Alternative name: Double Spotted Cicada.

Size: Forewing length: 19-30mm.

Range and Season: From the Blackdown Tableland and Kroombit Tops in Queensland coastally and subcoastally south to the north-eastern corner of Victoria. Uncommon around Brisbane. Often abundant in the Sydney area. It is present from September to April.

Habits: Adults prefer to sit on the main trunks and branches of various Acacia spp. in dry sclerophyll forest and heathland.

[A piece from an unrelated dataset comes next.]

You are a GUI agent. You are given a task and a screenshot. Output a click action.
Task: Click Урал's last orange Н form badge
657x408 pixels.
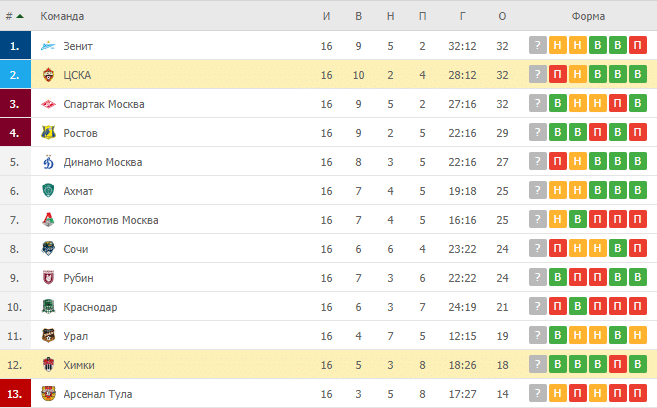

They tend to be fairly static but may move after singing their full song. In some localities they are very common, but in other areas, such as the remnant forest in western Brisbane, they are very uncommon and scattered.

Song: Their day song is a long buzz that increases in pitch for a period of about 5-10 seconds. It then ends in an abrupt "tick" and sometimes the individual will produce a rapid buzz and tick again for about half a second duration. Singing normally occurs every 30 seconds to 5 minutes depending on the time of day and density of males. The dusk call is a monotonous buzzing broken by ticks and is quite different from the day song even though the tone is similar. Populations in coastal Queensland do no emit a dusk call. The specific status of the two song type populations requires investigation.

Oscillogram of day calling song (coastal Queensland)

Recording of day calling song (coastal Queensland)

Oscillogram of day calling song (temperate and montane areas in Queensland, coastal and montane New South Wales and north-eastern Victoria)

Recording of day calling song (temperate)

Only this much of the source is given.